Pakar UGM Bongkar Kelonggaran Perizinan Lingkungan dalam Sidang Gugatan Warga Cibetus
SERANG – Pengadilan Tata Usaha Negara (PTUN) Serang kembali menggelar sidang gugatan lingkungan hidup warga Kampung Cibetus, Kecamatan Padarincang, terhadap PT Sinar Ternak Sejahtera (STS) dan Pemerintah Kabupaten Serang, Senin (24/11/2025).
Sidang dengan nomor perkara 85/G/LH/2025/PTUN.SRG itu turut dihadiri tim advokasi LBH Jakarta, LBH Pijar, serta Jaringan Solidaritas Cibetus yang tergabung dalam Tim Advokasi Padarincang Melawan. Pada agenda pemeriksaan ahli, dua pakar hukum administrasi negara dari Universitas Gadjah Mada (UGM) dihadirkan, yakni Dr. Rico Andi Wibowo dan Dr. Wahyu Yusantoso.
Dalam keterangannya, Rico menegaskan bahwa perizinan merupakan instrumen utama pengendalian aktivitas usaha berisiko bagi masyarakat dan lingkungan. Namun, ia menilai mekanisme perizinan kini semakin longgar dan cenderung formalistik.
“Perizinan sering kali hanya disetujui di atas kertas, tetapi substansinya bermasalah, baik dari aspek hukum maupun dampaknya terhadap masyarakat,” ujarnya di hadapan majelis hakim.

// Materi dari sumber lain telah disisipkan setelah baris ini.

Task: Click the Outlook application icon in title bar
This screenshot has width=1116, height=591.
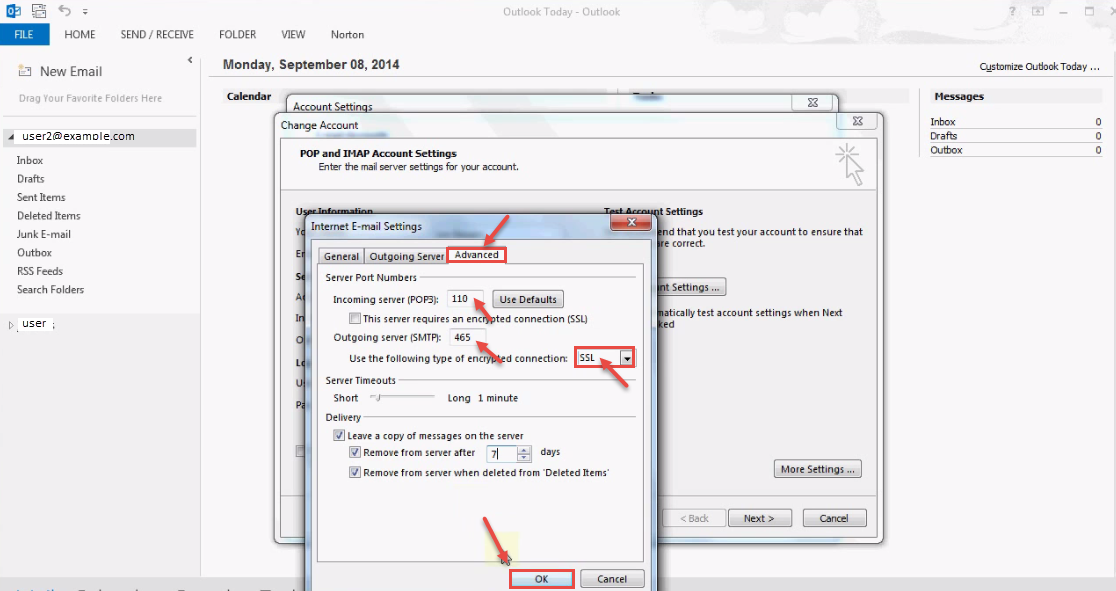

Menurutnya, izin seharusnya berbasis asesmen yang memadai agar kegiatan usaha tidak merugikan lingkungan maupun aktivitas sosial warga. Pelonggaran perizinan atas nama kemudahan berusaha, lanjutnya, justru berpotensi menimbulkan persoalan baru.
Rico juga mengulas batas waktu 90 hari untuk mengajukan keberatan atau gugatan administrasi. Menurutnya, ketentuan tersebut tidak bisa diterapkan secara kaku pada kasus izin lingkungan.
“Dampak izin lingkungan tidak selalu langsung dirasakan masyarakat. Karena itu, perhitungan 90 hari semestinya dimulai sejak warga benar-benar mengetahui dan merasakan dampak negatifnya,” jelasnya.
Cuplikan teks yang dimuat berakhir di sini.